Pytorch and Tensorflow address this problem by embedding into Python a Domain Specific Language with its own compiler and a C++ compiler.

The support by Facebook and Google means there are tons of resources to get started here but it’s extremely challenging to contribute to the code-base given the complexity.

Julia makes contributions easier because the code is so much simpler and shorter. You need to write and read less code. Which means you need less people to support Julia project and you can dramatically reduce the communication overhead associated with large teams.

3. Lets you easily and efficiently write Domain Specific languages for numerical code

As an example suppose you’re trying to solve some sort of linear programming optimization problem which looks something like

minimize some objective function f

such that some constraints hold on the variables

The longer you work with Julia the more you’ll see how it tries to eliminate the extra steps from Math to Programming.

JuMP is a Julia optimization library where the user code looks very similar to the corresponding math.

Intro to Reinforcement Learning

Reinforcement learning is a declarative way to teach machines certain behaviors. You specify some high-level reward functions like winning at Chess or Go and via self-play, they can beat human world champions at those games.

Typically in supervised learning, you have some data set which has labeled examples and you’re trying to predict labels of unlabeled examples.

Game simulators are unique in the sense that they don’t strictly need labeled data (although it doesn’t hurt, a whole field called imitation learning does this) since game simulators generate their own training data.

This is an immensely powerful property because the most algorithmic advances in supervised learning are overshadowed by collecting more data. Collecting data is expensive, hard, often violates privacy, requires an entire BI infrastructure with support, alerting, monitoring, product managers and a bunch of other stuff that’s not really realistic for smaller teams.

Training a supervised learning problem is generally easy so even in the case of Reinforcement Learning we will discuss how to turn a Reinforcement Learning problem into a supervised learning problem and hence make it easy.

The general framework of Reinforcement Learning is we have an agent interacting with some world and we’d like that agent to learn some policy π which is nothing but a function that given a world state s outputs an action a which the agent should take.

Policies aren’t a Reinforcement Learning specific concepts so they can be represented in a bunch of different ways including but not limited to hard coding and decision trees.

However, in complex environments like Dota, Go or robotic control the number of possible states can be massive so it’s become increasingly popular to learn a policy function using a neural network which we’ll talk about it in more detail further down.

The natural question and solution to the Reinforcement Learning problem is which policy π maximizes your future reward the most?
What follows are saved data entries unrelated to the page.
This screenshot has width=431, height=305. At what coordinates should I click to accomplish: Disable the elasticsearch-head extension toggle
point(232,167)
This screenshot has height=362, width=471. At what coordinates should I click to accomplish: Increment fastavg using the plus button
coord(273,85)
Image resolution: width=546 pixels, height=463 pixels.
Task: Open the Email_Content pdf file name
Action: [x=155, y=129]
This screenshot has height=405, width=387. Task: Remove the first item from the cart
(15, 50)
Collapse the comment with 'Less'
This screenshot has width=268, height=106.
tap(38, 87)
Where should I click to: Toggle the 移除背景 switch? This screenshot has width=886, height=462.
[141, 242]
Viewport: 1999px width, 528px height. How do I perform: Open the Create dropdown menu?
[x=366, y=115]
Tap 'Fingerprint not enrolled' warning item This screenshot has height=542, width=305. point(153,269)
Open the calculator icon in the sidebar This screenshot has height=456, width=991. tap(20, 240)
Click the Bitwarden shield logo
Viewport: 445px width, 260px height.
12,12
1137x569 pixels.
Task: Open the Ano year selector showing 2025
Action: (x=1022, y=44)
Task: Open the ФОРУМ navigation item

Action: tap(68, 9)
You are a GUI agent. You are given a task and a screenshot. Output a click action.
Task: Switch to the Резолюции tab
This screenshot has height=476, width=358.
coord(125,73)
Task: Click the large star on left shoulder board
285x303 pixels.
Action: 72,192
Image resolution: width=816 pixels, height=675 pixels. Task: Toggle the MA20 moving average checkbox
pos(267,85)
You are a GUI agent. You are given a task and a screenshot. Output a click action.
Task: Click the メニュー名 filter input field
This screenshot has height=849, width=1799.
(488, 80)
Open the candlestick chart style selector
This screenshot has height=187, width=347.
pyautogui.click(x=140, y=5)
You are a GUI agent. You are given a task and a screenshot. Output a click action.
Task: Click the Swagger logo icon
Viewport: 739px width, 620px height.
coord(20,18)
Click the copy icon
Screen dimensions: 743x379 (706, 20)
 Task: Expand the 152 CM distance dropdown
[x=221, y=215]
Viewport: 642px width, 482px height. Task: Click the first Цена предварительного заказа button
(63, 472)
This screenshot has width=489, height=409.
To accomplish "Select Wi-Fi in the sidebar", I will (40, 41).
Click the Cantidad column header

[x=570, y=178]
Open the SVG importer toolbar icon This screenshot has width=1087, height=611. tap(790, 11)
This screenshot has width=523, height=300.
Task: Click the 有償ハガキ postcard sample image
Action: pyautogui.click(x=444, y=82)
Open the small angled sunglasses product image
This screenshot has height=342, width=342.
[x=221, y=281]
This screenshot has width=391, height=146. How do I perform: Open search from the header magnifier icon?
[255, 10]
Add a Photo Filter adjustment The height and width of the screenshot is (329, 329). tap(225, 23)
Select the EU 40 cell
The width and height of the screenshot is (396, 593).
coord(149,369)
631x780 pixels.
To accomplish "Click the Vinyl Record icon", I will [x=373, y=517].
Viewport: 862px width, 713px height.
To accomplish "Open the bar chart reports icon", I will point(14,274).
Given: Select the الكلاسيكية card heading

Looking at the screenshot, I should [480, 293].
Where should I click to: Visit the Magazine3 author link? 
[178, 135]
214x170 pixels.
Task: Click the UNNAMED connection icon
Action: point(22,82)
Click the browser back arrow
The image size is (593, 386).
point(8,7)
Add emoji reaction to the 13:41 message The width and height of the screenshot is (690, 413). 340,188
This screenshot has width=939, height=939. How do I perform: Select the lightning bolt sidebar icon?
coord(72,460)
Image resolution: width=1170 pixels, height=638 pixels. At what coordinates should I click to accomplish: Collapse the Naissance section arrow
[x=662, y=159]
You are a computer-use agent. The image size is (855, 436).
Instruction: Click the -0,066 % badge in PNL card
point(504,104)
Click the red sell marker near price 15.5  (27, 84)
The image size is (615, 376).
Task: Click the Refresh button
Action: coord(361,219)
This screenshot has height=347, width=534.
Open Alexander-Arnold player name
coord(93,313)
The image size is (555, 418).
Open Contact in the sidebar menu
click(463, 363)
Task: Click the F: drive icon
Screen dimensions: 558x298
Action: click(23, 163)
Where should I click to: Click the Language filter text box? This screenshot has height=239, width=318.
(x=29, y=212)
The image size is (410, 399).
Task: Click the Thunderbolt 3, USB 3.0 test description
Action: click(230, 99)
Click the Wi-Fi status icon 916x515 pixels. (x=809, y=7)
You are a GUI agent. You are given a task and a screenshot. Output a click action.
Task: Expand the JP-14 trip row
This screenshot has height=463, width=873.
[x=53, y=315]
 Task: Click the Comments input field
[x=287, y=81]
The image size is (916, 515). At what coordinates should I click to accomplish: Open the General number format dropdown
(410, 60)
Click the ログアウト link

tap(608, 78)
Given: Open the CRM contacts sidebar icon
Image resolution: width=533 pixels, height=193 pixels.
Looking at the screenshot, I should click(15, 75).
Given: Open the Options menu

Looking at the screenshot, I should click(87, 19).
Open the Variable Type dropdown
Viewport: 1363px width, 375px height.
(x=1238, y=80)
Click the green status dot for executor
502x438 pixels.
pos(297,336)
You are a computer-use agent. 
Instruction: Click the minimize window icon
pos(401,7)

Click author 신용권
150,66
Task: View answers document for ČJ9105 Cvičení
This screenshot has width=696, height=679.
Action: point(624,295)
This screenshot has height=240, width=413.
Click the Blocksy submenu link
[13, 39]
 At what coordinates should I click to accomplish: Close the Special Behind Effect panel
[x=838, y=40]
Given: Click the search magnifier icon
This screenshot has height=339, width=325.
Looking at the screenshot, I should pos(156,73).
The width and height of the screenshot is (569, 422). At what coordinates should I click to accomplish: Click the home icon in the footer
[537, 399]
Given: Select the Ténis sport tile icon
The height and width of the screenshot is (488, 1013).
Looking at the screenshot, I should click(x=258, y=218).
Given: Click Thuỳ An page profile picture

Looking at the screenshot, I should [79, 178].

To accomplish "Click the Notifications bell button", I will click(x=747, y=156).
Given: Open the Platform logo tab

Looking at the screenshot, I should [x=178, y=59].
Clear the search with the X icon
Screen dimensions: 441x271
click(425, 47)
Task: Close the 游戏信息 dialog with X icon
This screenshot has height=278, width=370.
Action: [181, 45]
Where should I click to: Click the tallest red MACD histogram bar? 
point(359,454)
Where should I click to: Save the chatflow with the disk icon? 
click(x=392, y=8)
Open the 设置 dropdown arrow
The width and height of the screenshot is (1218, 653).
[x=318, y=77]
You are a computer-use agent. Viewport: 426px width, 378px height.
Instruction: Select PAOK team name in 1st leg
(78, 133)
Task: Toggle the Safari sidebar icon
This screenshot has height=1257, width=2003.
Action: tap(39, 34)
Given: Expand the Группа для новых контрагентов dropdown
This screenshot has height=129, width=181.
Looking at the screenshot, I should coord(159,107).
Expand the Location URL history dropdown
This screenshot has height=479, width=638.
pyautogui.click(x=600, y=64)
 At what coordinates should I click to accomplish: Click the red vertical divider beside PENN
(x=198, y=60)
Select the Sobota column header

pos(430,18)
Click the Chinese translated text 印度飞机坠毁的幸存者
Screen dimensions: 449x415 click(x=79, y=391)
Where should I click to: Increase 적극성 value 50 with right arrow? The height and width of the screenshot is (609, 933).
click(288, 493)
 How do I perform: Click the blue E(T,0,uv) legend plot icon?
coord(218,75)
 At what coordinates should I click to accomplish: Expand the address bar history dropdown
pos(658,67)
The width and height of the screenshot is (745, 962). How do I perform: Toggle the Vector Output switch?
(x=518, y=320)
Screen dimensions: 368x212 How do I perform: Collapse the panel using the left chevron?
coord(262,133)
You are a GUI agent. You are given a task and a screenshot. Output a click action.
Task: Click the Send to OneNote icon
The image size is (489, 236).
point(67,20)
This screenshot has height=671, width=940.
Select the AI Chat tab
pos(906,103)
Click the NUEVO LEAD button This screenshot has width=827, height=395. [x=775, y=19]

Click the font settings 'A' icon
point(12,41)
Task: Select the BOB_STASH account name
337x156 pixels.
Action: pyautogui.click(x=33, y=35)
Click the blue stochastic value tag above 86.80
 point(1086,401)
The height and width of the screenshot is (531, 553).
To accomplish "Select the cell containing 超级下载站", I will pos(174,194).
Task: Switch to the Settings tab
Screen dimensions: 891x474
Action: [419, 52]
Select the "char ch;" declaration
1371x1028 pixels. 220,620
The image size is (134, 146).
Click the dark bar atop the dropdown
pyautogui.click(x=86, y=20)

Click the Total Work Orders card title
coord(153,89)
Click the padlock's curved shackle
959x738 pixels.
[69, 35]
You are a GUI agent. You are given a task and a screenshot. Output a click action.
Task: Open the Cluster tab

Reinforcement Learning is inspired by Pavlov’s work where you punish agents for bad behavior and reward them for good behaviors.

At any time-step t you want to maximize the total reward from that point on. A first step would be to maximize

However, humans have a concept of time value of money as rewards now can be used to gain more reward in the future so typically we discount future rewards exponentially by a factor γ to make them matter less than immediate rewards.

Hypothetically if we had a key-value store that mapped states to future rewards G_t then we’re good, we can solve the Reinforcement Learning problem by picking the states with the largest total future reward.

In fact, these key-value stores have names

  • Value functions V(s) → gives the value of a state over all possible actions
  • Q functions Q(s,a) → gives the value of a state-action pair
  • Advantage functions A(s,a) = Q(s,a) — V(s) → gives the “advantage” of action a in state s relative to the other actions

But how do we learn these mappings?

The idea is that we start with some random policy π and evaluate the policy by observing a bunch of rewards once we’re in different states. We then use this new data to come up with a new policy and test it out again. These 2 steps are called Policy Evaluation and Policy Improvement and is a Dynamic Programming approach to solve the Reinforcement Learning problem.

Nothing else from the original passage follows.